The Department for Science, Innovation and Technology (DSIT) named seven companies in the Sovereign AI Unit (SAIU) first cohort on 16 April 2026: Callosum took the only equity cheque, and six others (Prima Mente, Cosine, Cursive, Doubleword, Twig Bio, Odyssey) each received up to one million GPU hours via the AI Research Resource (AIRR) plus ten cost-free visas with same-day processing. 1
The SAIU exists because Britain has almost no domestic equivalent to AWS, Azure, or Google Cloud; UK AI companies have historically rented their training compute from US hyperscalers, which is expensive in sterling and exposes them to export-control risk. The £500m facility was announced as the answer. Until this week it existed only as a policy paper; the naming now anchors founder expectations on sector mix, equity ticket size, and compute allocation. One million GPU hours, priced against current H100 cloud rates, is roughly equivalent to a £3-5m private-cloud contract at zero upfront cost.
Seven selections mapped to seven technical niches. Callosum writes chip-optimisation software; Doubleword builds inference infrastructure; Cosine targets sovereign defence AI; Cursive builds continuous-learning agents; Twig Bio applies AI to biomanufacturing strain design; Prima Mente trains foundation models for brain disease; Odyssey builds multi-modal world models. Every cohort member sits at the infrastructure or model layer; DSIT backed no consumer AI or agent-application firms.

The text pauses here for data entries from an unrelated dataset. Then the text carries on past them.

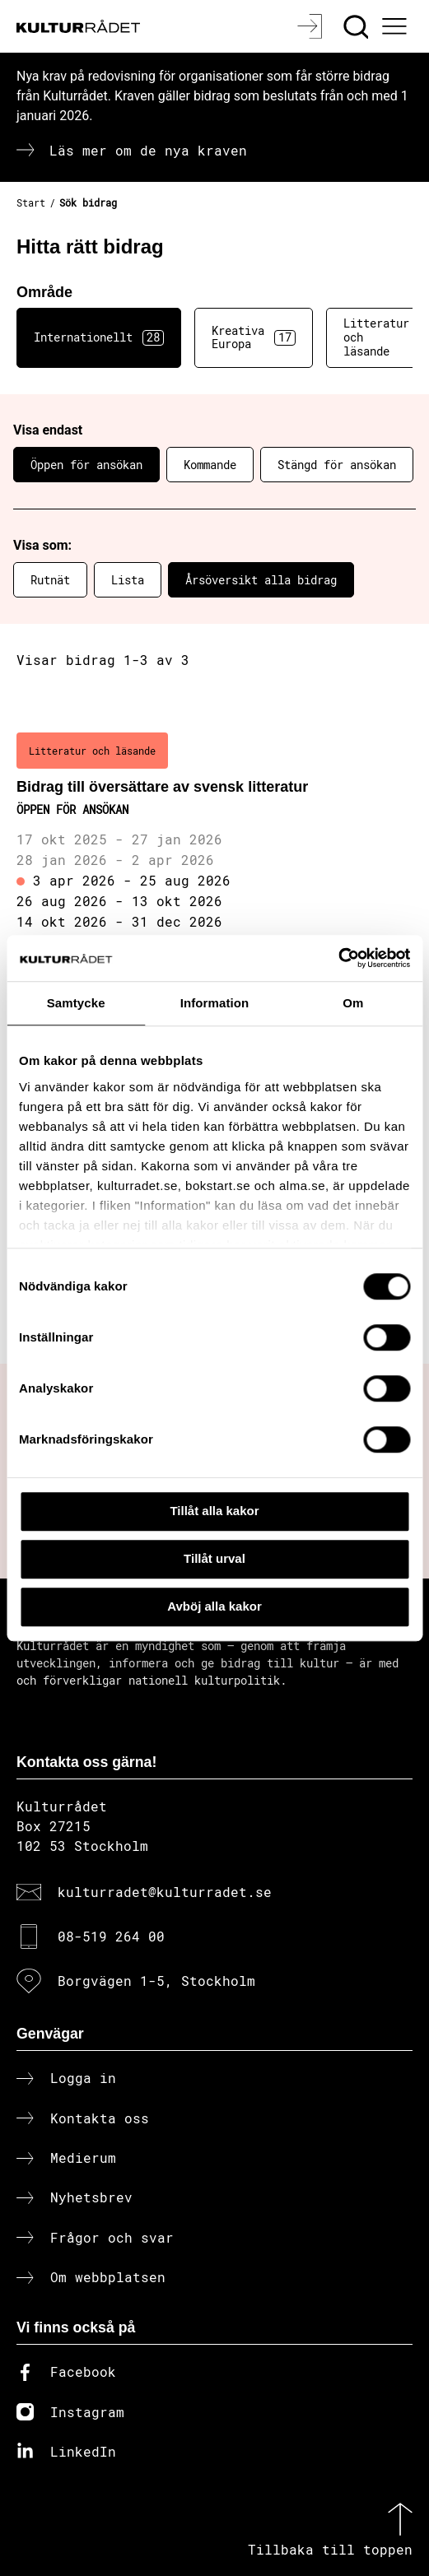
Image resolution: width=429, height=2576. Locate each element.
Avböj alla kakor (214, 1606)
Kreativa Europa (254, 337)
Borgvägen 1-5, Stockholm (156, 1980)
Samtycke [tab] (76, 1003)
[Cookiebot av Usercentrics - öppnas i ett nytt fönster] (338, 958)
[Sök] (357, 26)
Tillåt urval (214, 1558)
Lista (127, 580)
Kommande (210, 464)
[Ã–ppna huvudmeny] (397, 26)
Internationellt (99, 337)
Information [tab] (214, 1003)
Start (30, 202)
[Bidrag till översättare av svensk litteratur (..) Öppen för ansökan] (214, 833)
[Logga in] (311, 26)
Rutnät (50, 580)
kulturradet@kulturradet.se (165, 1891)
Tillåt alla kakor (214, 1511)
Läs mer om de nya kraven (148, 150)
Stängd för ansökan (336, 464)
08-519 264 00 (111, 1936)
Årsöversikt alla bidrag (261, 580)
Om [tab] (353, 1003)
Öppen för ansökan (86, 464)
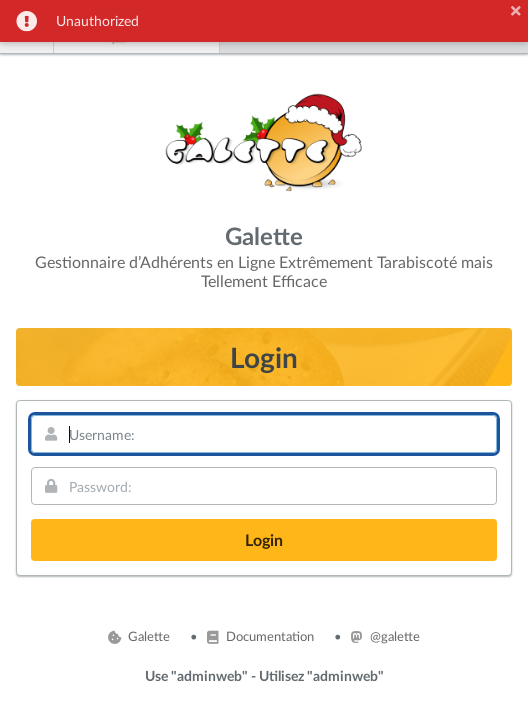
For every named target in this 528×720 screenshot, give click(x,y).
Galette (138, 636)
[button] (515, 11)
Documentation (260, 636)
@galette (385, 636)
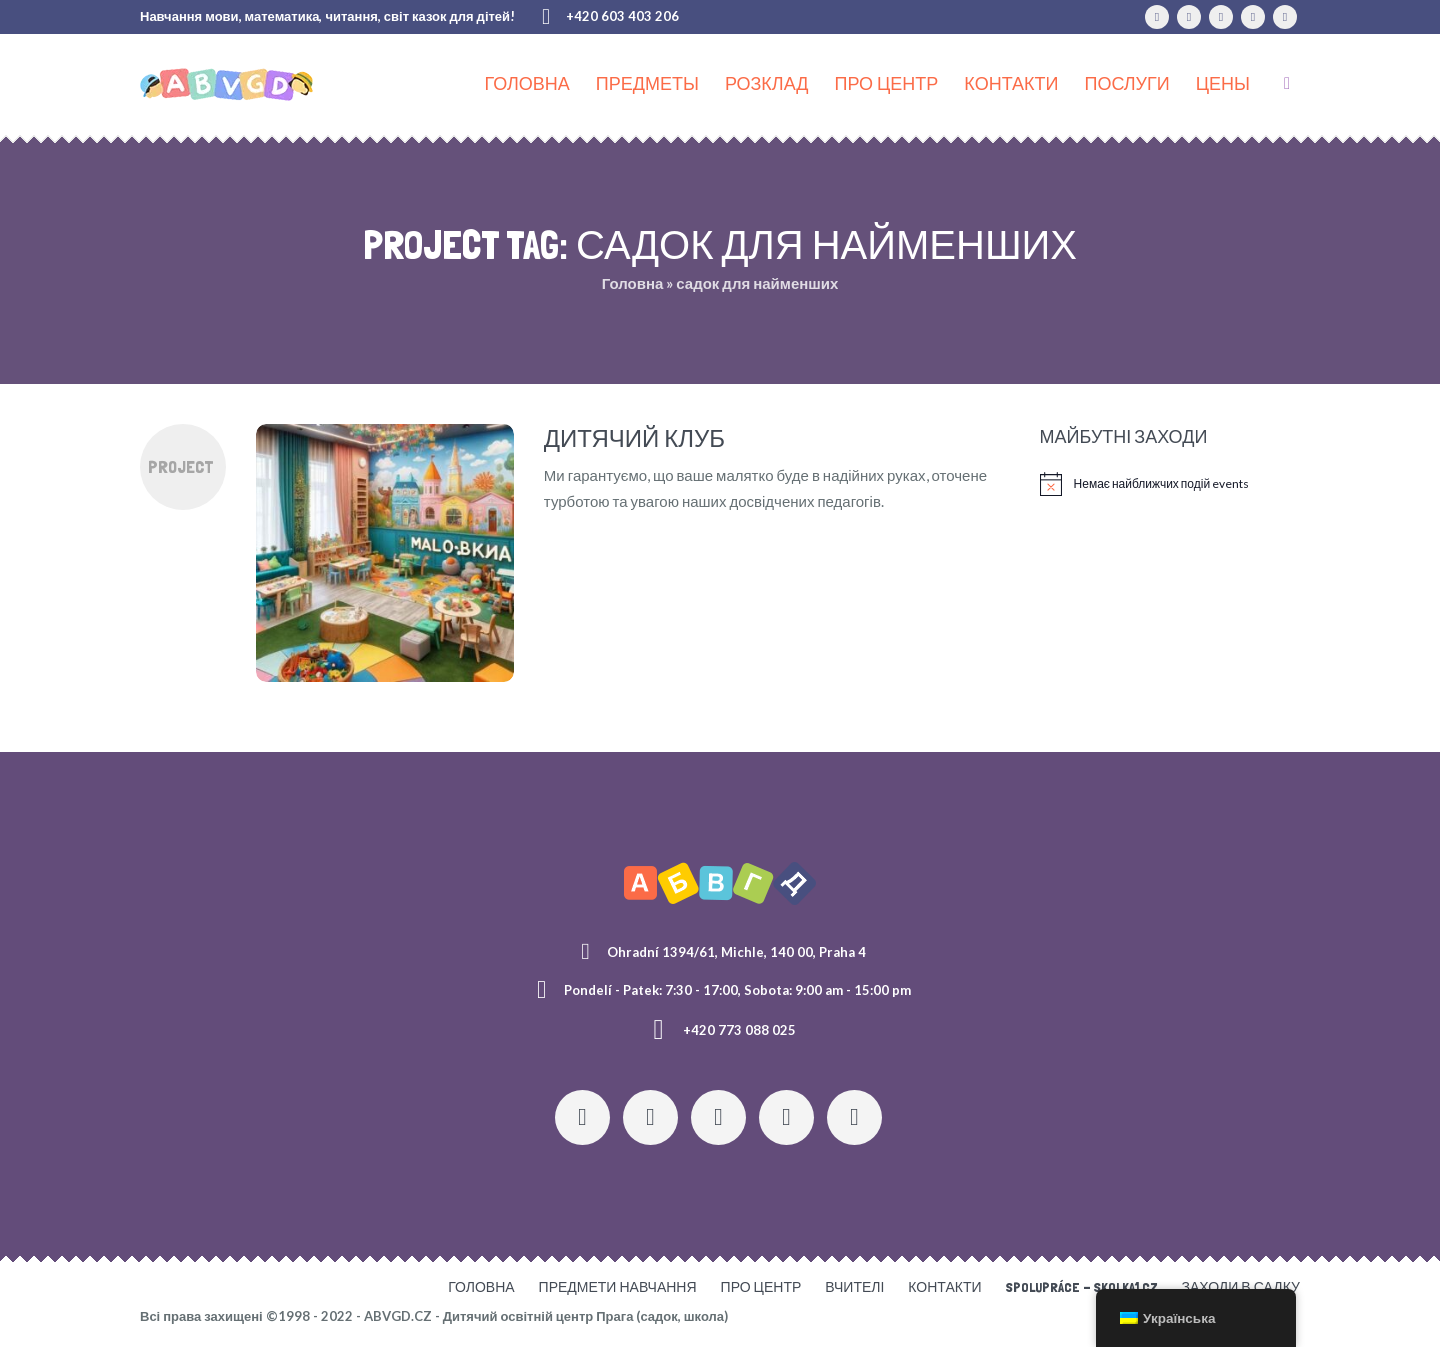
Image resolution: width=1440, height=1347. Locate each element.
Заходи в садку (1241, 1287)
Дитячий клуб (634, 438)
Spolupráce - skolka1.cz (1082, 1287)
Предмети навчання (618, 1287)
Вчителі (854, 1287)
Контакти (944, 1287)
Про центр (761, 1287)
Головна (633, 283)
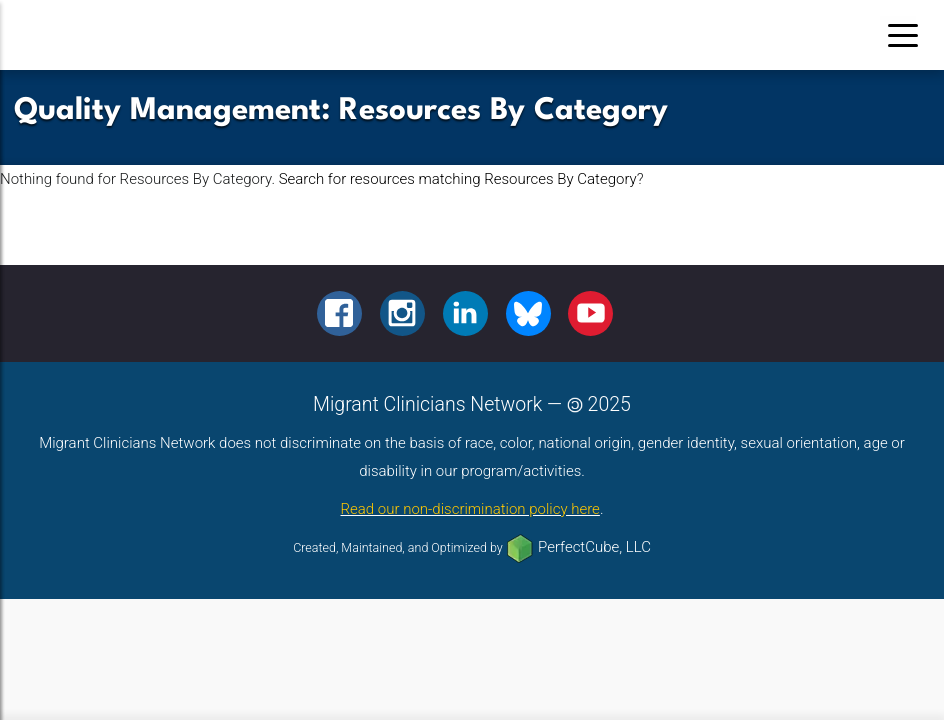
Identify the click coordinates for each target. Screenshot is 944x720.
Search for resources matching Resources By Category (458, 179)
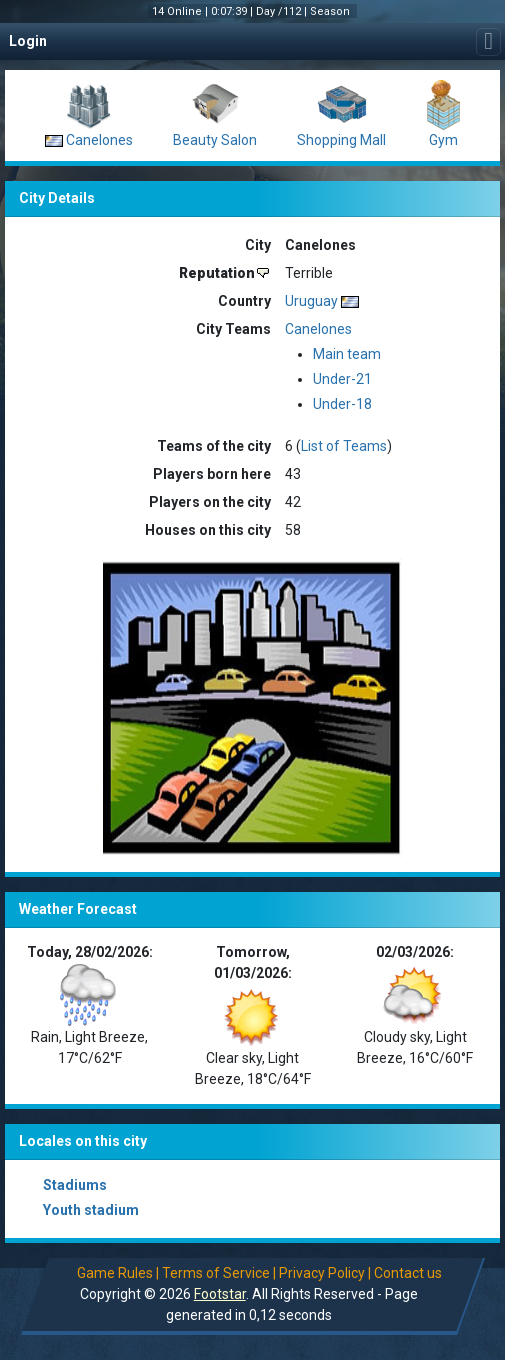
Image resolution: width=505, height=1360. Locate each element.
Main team (347, 354)
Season (331, 11)
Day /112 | (283, 11)
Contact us (408, 1273)
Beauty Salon (215, 140)
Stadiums (75, 1185)
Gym (443, 140)
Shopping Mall (341, 140)
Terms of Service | (219, 1273)
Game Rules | (118, 1273)
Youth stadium (91, 1210)
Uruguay (311, 301)
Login (28, 41)
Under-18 (342, 404)
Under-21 (342, 379)
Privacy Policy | (325, 1273)
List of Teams (344, 446)
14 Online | (181, 11)
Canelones (99, 140)
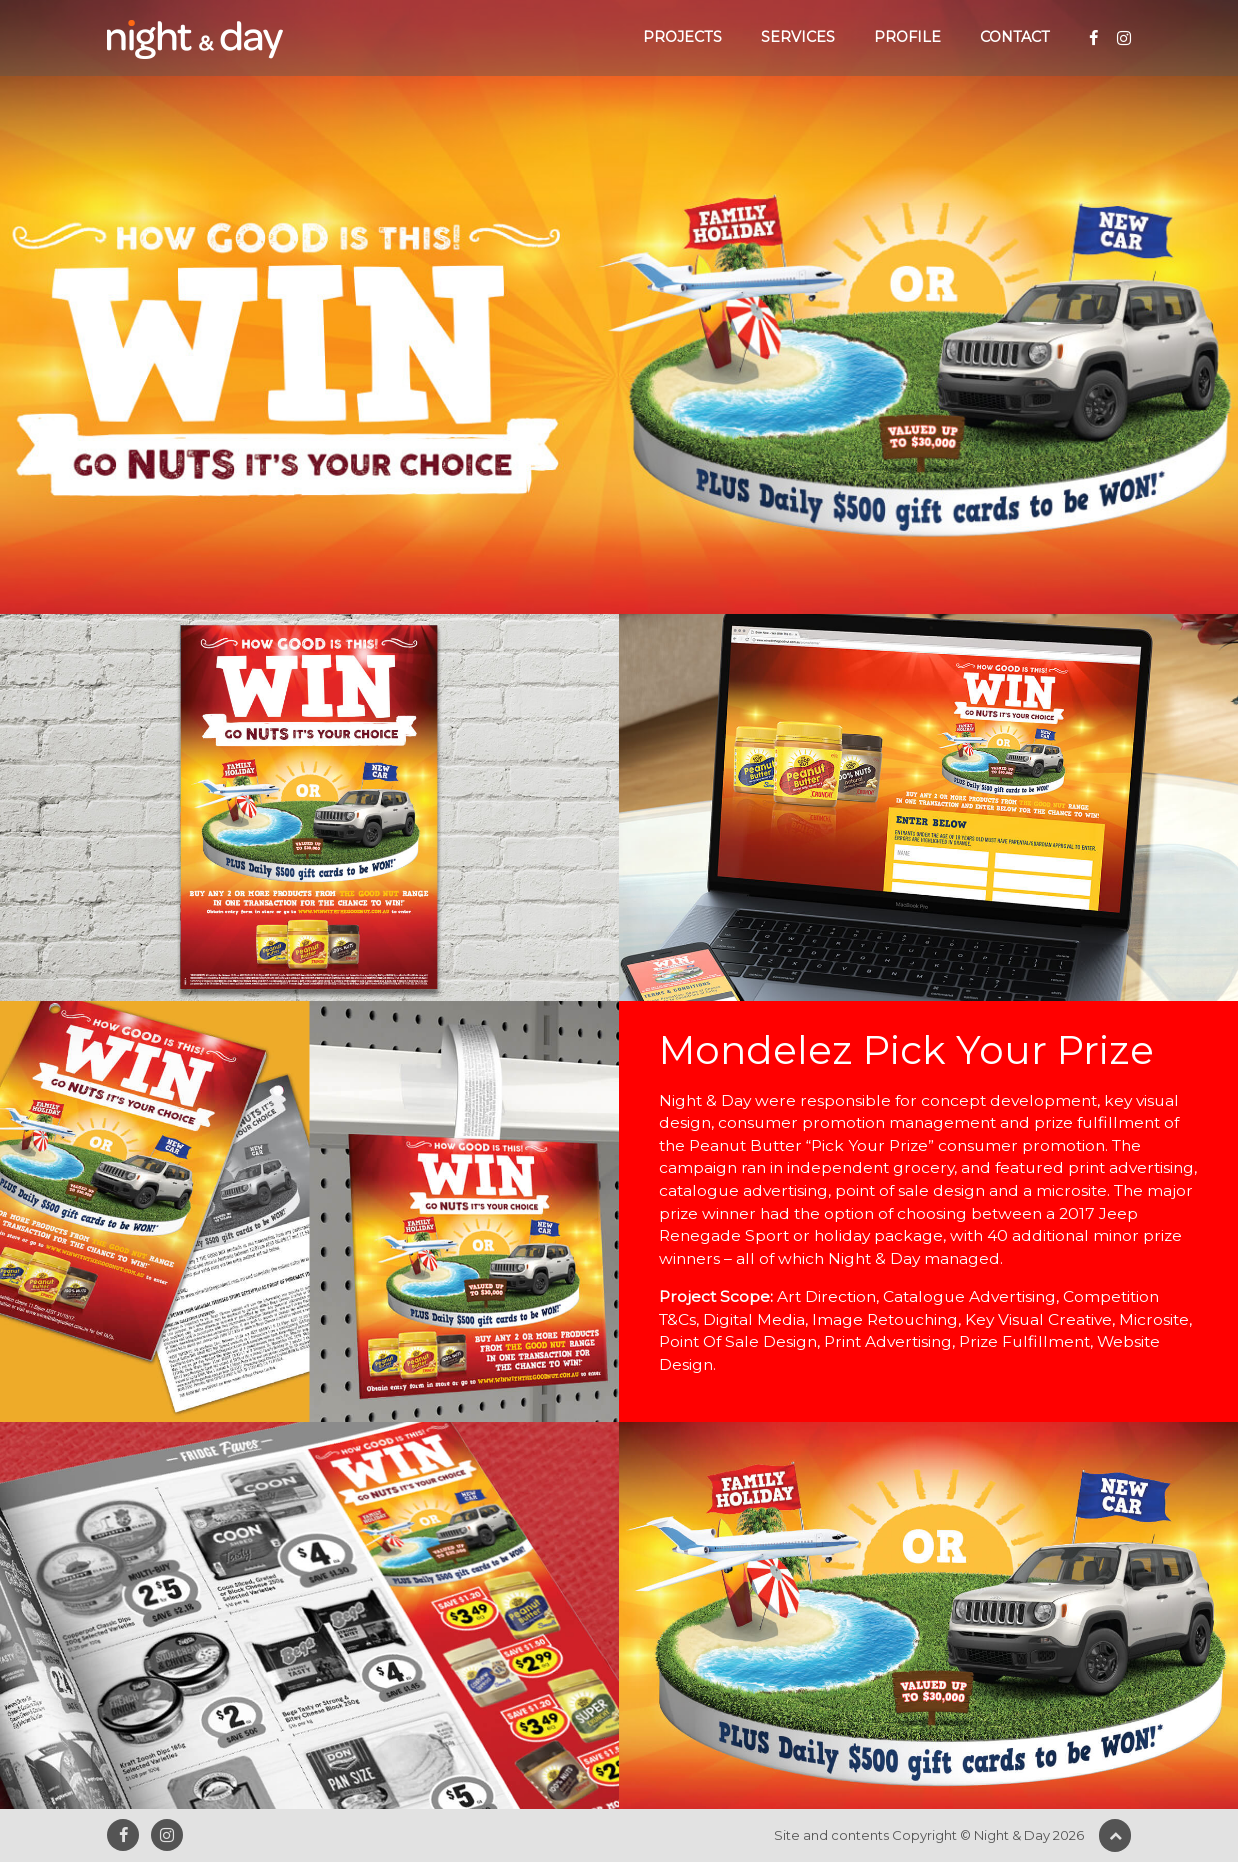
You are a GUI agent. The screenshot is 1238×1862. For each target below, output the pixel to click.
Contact (1015, 37)
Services (798, 37)
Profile (907, 37)
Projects (682, 37)
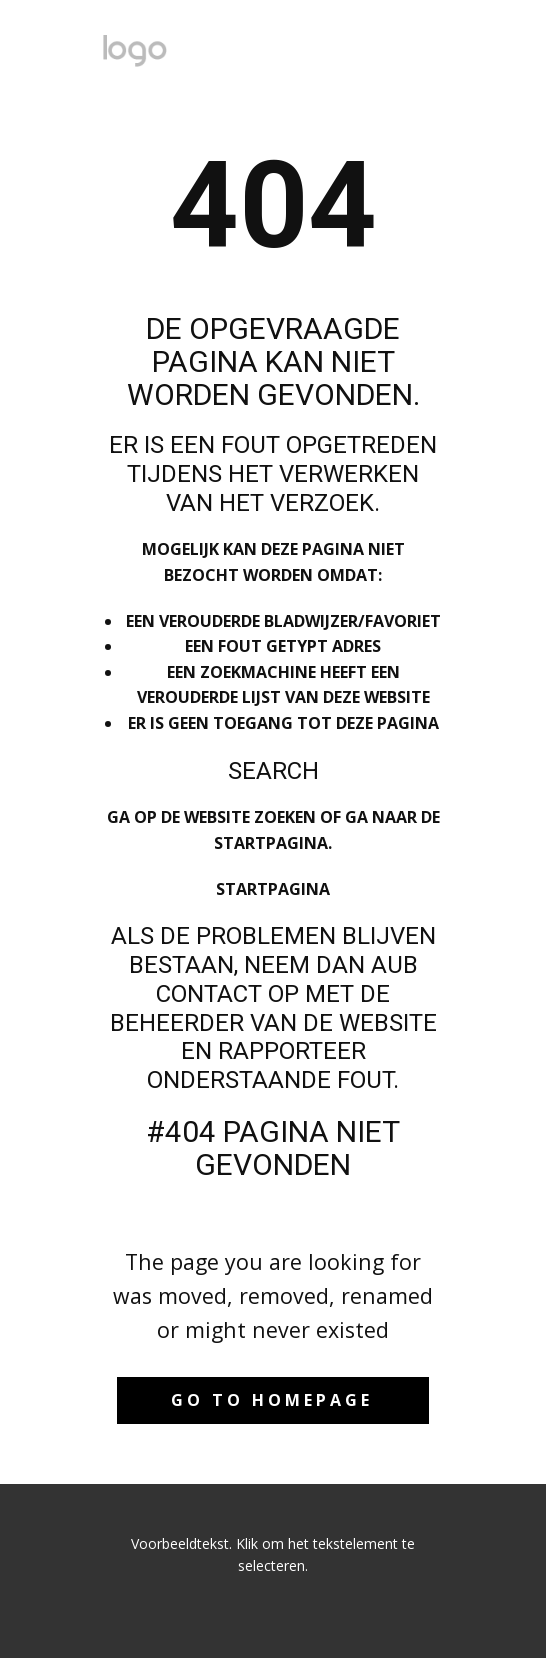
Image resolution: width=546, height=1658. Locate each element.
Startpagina (273, 889)
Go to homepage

The announcement venue carried a second signal. DSIT held the launch at Wayve's London HQ one day after the autonomous-driving startup landed chip-vendor investment detailed in the next event; the same three chip architectures sit under Nscale's $2bn build-out . The cohort, the Wayve round, and the Nscale infrastructure spine form a visible hardware-policy loop. Founders outside that ecosystem should read the selection signal accordingly; DSIT says 30-plus firms remain in the pipeline, and the second cohort's breadth will test whether SAIU is a sector programme or a hardware-alliance endorsement wearing sovereign-policy clothes.